Vid A Singapore firm is punting ultrasonic sound as an alternative to NFC for short-range wireless communications, pointing out that it works with existing hardware and provides a demo app to prove it.
The software, which is on Google Play and iTunes (search for SSCconnect) in both free and ad-supported versions, allows devices to exchange contact details, URLs, and clipboard contents at the breakneck speed of 275 bytes per second. The company has aspirations beyond trivial data transfers as it sees ultrasonics being a useful alternative to radio-based Near Field Communications technology.
Here's a video of the code in action:
It's not the first time sound has been used to carry data between devices: the Psion Series 3 had a program that did much the same thing though in the audible range and with even slower data rates. System Design, the company responsible for the new attempt, uses sound in the 17KHz to 20KHz region - typically too high a pitch for all but the youngest of ears.
We know that because it's exactly the pitch used by Compound Security for their teenager-bothering annoying sound system Mosquito, which is designed to irritate "da yoof" while remaining inaudible to the rest of us.
The Psion app was audible to humans, and little more than a novelty, but these days NFC fans are frantically telling us that short-range slow-rate wireless communication is the answer to all sorts of questions we've not yet asked, principally the one about how we pay for things with a bonk of the mobile phone.
System Design's solution won't do everything NFC can do: it's not going to read the passive tags that are supposed to replace bar codes any day now, but it could do payments.
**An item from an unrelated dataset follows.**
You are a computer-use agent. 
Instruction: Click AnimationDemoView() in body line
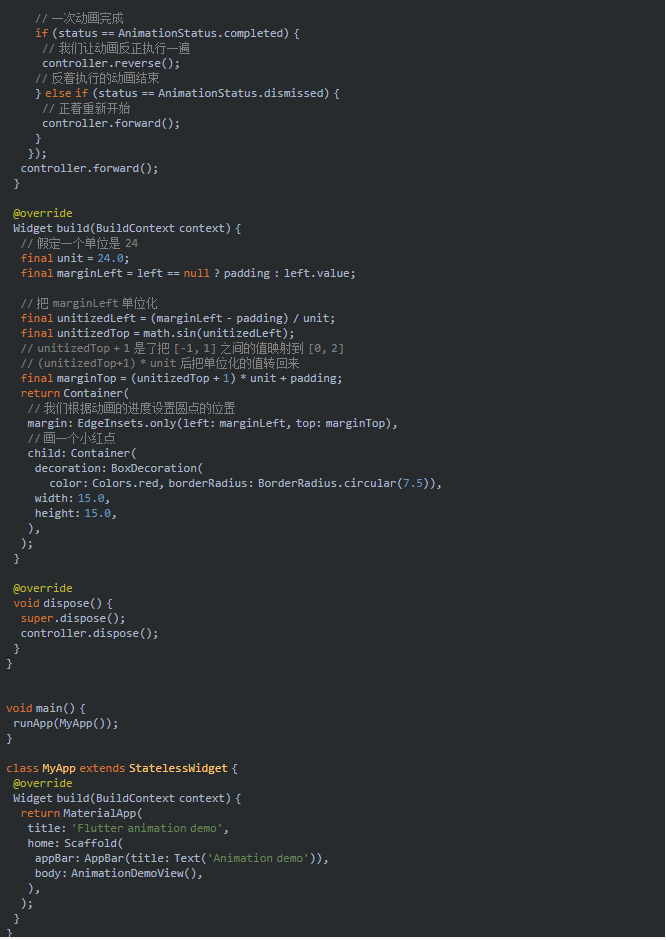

Sadly the reason it will disappear without trace isn't technical, but because the momentum behind NFC is pretty much unstoppable and NFC can do everything ultrasound can do.
So it will almost certainly remain an interesting novelty, just like its Psion-based predecessor, which is good news for teenagers and others with exceptional hearing. ®
Thanks to Reg reader Nick May for spotting the financial aspirations of System Design, which our foreign desk's poor grasp of Japanese had led us to miss.